- How do we best message the support of our community? Most of us at RG are not “the other 99%,” we (or our families) are the 1%. Yet we are in full solidarity with, and a part of, this movement for change too!
- Last night, about a dozen RG community members in New York marched in the massive “Community/Labor March” in solidarity with Occupy Wall Street that drew over 15,000.
- Farhad Ebrahimi, an RG member in Boston, helped support the start-up of Occupy Boston by purchasing tents, tracking down a PA system, and supporting the Media Team.
- This past Saturday, a couple RG members were part of the Brooklyn Bridge march (and ended up spending quality time with the NYPD).
- Conversation is flowing about how to use our class (and for some of us, race) privilege in the context of mass mobilization and arrests. We are thinking about how to use ourselves strategically, as people who can afford to pay jail fees, and usually don’t have the same risks of job security and livelihood as folks who are part of communities traditionally more targeted by the police.
- RGers have also provided support in NYC, Boston, and DC in the way of food donations & grocery gift cards, donations to safety/security, like giving to the National Lawyers Guild, and to support local media crews and independent publications.

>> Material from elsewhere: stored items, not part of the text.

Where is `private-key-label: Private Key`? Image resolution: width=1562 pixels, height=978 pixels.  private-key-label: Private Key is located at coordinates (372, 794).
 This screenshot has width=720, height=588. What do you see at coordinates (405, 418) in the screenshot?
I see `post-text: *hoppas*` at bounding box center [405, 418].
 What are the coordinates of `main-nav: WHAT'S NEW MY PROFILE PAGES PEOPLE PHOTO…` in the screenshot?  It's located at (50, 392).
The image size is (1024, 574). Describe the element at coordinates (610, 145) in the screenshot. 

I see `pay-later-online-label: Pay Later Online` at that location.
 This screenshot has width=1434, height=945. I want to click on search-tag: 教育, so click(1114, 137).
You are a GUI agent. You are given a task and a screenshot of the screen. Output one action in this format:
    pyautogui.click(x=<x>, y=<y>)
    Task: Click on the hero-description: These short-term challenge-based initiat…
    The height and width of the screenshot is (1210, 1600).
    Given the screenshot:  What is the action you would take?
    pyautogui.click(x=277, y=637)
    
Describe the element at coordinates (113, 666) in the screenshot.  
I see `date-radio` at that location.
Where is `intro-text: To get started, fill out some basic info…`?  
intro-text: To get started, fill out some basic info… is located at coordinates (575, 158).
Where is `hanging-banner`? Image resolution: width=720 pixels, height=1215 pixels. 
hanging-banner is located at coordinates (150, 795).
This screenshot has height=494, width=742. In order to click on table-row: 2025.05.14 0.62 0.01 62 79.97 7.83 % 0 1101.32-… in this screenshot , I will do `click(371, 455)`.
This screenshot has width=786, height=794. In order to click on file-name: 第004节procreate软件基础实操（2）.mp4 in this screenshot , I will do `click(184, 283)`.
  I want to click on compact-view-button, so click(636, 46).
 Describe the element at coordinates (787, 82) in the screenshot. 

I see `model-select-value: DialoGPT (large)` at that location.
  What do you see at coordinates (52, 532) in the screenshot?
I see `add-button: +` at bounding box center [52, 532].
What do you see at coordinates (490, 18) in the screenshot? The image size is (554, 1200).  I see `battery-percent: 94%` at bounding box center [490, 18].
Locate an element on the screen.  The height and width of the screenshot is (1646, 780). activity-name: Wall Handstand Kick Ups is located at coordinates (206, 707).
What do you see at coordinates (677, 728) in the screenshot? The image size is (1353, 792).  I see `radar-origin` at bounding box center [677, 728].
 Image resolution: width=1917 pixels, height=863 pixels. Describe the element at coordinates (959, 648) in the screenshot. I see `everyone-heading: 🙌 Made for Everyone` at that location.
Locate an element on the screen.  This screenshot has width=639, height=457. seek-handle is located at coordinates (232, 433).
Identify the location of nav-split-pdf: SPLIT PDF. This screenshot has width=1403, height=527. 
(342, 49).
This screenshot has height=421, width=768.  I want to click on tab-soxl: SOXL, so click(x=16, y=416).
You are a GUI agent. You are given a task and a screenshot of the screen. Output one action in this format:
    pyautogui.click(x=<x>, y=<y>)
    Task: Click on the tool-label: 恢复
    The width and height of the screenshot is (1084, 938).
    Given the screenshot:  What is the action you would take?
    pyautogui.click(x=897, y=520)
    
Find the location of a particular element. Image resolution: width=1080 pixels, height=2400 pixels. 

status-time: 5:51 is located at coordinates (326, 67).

- There’s been a Facebook thread talking about the language of “occupation,” and some of our own family histories that are wrapped up in legacies of occupation and colonization. Some folks have been talking about how we use our learnings from RG to ensure any solutions for this movement don’t replicate the same violence of our fore bearers.
Curious RG. How are we defining the 1%? I’d love to hear which frame and latest statistics we are harolding. Thanks!